[Image: Five models of varying heights from shortest to tallest, of varying skin and hair colors and body types standing next to each other, hands by their sides wearing only white sleeveless tops with thin straps and white, very short shorts, looking forward. All of them weight 150lbs. The heights and dresses are: 5ft 2in, Dress size:14, 5ft 4in, dress size 18, 5ft 8in Dress size 12, 5ft 11in dress size twelve, 6ft 1in dress size 10.”]
They all weigh 150lbs
There is no ‘right’ body type. Weight looks different on different people, and it is ALL OKAY. Don’t compare yourself to other people’s bodies, learn to love the body you’re in NOW and what it can do NOW.
First, commentary on the commentary: Let’s be careful when commanding people imperatively to “love the body you’re in”. That’s extremely ableistic and erases those who may hate their current bodies for good damn reason and shouldn’t be told to love something that may be causing them lots of physical and mental pain. I can think of about fifty different reasons this may be the wrong thing to say to someone who is genderqueer or trans* or disabled.
It’s okay to hate your body sometimes. It’s yours and you’re allowed to not be happy with it. If you hate it 24/7, that might not be a pleasant way to exist, but it isn’t wrong. You’re not doing activism or justice wrong.

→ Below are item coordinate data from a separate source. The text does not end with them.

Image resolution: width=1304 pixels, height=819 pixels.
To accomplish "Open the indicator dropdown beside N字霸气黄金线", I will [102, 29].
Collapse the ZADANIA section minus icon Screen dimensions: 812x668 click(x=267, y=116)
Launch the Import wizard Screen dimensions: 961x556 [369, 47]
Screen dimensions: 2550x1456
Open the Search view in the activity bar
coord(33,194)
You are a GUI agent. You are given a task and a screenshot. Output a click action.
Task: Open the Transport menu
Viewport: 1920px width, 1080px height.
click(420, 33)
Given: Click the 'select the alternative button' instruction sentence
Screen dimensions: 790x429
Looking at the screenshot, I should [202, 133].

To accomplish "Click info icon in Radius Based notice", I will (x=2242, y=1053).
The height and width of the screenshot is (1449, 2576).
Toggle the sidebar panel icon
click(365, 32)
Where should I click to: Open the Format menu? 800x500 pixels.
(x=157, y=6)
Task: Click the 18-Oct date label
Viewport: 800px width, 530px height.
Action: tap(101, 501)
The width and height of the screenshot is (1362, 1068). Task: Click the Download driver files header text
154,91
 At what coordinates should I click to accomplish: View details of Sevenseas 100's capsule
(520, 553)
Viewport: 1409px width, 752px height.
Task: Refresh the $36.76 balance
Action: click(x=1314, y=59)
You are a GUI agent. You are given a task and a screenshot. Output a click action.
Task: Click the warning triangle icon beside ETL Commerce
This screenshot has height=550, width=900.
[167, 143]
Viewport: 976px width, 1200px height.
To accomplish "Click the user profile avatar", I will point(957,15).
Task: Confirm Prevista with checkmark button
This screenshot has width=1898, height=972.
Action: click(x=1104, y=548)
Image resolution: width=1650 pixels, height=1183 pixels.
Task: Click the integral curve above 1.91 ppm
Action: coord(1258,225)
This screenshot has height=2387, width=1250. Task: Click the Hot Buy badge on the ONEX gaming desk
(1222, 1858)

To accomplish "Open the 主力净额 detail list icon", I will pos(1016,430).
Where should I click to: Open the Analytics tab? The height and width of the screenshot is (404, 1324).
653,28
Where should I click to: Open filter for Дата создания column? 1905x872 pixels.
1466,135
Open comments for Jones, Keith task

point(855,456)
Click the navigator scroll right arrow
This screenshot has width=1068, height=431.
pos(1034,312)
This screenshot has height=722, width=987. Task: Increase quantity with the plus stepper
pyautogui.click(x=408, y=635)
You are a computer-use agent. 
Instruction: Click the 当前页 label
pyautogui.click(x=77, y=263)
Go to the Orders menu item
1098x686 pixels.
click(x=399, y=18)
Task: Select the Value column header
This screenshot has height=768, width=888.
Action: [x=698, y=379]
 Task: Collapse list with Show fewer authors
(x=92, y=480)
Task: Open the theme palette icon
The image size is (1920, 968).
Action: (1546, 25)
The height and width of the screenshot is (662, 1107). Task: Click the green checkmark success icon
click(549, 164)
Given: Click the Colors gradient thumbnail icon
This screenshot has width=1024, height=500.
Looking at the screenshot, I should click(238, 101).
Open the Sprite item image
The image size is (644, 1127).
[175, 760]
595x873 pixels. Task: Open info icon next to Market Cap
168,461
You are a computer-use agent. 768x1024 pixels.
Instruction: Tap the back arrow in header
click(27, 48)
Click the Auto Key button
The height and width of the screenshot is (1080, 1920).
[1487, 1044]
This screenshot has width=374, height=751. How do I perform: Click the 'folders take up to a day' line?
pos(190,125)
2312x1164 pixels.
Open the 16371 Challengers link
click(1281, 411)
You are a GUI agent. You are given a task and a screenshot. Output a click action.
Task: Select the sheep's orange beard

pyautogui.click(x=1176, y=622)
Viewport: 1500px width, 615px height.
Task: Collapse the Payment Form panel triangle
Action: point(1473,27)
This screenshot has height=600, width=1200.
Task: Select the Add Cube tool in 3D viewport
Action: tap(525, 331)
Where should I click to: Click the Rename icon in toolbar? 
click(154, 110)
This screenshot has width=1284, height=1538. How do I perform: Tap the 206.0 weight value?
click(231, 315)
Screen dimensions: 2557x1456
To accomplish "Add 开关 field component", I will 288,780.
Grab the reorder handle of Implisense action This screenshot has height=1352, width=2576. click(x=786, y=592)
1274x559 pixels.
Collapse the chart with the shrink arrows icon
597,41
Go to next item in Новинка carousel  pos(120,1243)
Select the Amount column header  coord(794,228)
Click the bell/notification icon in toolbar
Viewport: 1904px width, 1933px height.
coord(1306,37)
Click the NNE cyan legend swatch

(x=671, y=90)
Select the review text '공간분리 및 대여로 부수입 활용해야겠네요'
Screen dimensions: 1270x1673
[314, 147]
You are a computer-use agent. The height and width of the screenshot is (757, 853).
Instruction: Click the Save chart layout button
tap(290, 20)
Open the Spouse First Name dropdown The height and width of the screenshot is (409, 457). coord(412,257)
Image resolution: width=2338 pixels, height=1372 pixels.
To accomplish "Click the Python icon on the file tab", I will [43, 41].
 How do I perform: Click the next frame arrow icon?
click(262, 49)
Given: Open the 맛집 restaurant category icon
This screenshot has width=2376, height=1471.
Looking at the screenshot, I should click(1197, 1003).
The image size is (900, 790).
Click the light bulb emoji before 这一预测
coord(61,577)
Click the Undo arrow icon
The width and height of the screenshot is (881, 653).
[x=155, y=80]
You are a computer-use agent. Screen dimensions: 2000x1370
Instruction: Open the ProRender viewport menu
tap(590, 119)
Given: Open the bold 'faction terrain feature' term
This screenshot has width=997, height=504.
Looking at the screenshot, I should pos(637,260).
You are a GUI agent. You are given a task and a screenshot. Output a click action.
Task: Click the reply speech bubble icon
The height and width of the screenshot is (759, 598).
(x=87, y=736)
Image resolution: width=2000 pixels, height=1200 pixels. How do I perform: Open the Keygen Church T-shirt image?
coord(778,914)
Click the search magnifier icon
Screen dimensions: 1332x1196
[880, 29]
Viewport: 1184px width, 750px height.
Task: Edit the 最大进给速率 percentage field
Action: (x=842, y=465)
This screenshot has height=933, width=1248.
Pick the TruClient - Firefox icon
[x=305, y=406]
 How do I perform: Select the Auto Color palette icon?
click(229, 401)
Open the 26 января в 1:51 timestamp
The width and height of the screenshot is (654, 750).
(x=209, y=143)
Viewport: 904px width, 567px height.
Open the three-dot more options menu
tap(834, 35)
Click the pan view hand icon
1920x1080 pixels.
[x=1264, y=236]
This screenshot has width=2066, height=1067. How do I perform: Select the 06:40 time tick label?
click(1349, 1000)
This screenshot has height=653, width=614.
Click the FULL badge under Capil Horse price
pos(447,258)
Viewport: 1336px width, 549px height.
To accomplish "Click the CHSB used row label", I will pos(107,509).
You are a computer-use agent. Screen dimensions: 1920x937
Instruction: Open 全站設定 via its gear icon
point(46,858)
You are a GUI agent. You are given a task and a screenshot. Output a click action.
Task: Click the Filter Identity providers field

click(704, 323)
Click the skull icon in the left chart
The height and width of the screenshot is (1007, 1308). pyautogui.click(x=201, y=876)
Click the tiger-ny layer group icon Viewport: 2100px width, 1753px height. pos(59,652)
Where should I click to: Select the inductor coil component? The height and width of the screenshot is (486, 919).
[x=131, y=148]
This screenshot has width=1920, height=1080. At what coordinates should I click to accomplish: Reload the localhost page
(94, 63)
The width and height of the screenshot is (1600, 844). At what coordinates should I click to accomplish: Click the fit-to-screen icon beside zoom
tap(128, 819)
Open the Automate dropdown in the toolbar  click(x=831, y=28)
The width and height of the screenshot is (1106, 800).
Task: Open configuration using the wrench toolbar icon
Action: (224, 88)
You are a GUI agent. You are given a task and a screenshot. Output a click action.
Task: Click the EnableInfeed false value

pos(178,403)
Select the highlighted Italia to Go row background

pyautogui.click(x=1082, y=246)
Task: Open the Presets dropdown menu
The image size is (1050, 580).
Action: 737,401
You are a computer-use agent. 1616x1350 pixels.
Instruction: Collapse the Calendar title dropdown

Also, we’re going to compare our bodies to other’s naturally. It’s not wrong to NOTICE when we’re different. I’m a big damn woman. I don’t want someone pretending like they don’t notice that when I stand next to my size 2 sister that there ain’t some fundamental differences. Those differences are part of who we are.
Comparing and noticing differences fine. Making that comparison the end all, be all final judgment with an eye to deciding who has a “better” or more “right” body is what’s wrong.
Now on to me going “yay!” about the pic.
See, this is one of the things that I want to put in front of everyone who’s crying about the obesity epidemic and BMI’s because weight =/= fatness. That’s been something that’s sorely missed when we’re talking about this issue. 150lbs can go a lot of ways. Yet, you’d have people quickly wading in to say “oh, 150lbs isn’t obese! It isn’t even really overweight! That’s sort of normal, right?”
Ha! Fuck normal.
Also, this picture shows how much bone structure and build go into a dress size as much as weight (the number) and general fatness.
Notice that there’s only a two inch difference between model# 1 and model #2 but one is a size 14 and one is a size 18. Because their bodies are SHAPED differently, because one is heavier on top than another. Because one needs a larger TOP and the other doesn’t. Also notice that model #1 is largest around the middle and legs. If one took merely that models shirt size and not pant, they’d probably put that model in size 12.
But the reverse is true of the model one down the line.
What would be more revealing is to talk about their different shirt and pants size. Because model #2 (from the left) would probably wear a size 14 or lower pant, but a size 18 top. Similarly model #4 (next ot last) would probably be a size 8-10 on top but because they have very wide hips and upper thighs they would take a 12-14 on the bottom.
Likewise, notice the last three models (the tallest/thinnest ones). Notice that the next to last (the 5ft 11in model) is thinner looking than the 5ft 8in model, but wears her same size, even though from the waist up their body smaller than the other person’s.
Why? Because they have much wider hips. Same weight, and only two/three inches of height difference on either side, but because of the body’s shape and distribution of weight, they are in a larger size!
In fact, properly sized for shirt and pants not just dresses, all of these models probably wear a range from a size 6 to a size 18.
Size 6 to size 18. And they are ALL 150 lbs.
I want to shove this graphic at so many people. From comic book artists to obesity epidemic scaremongers to clothing manufacturers.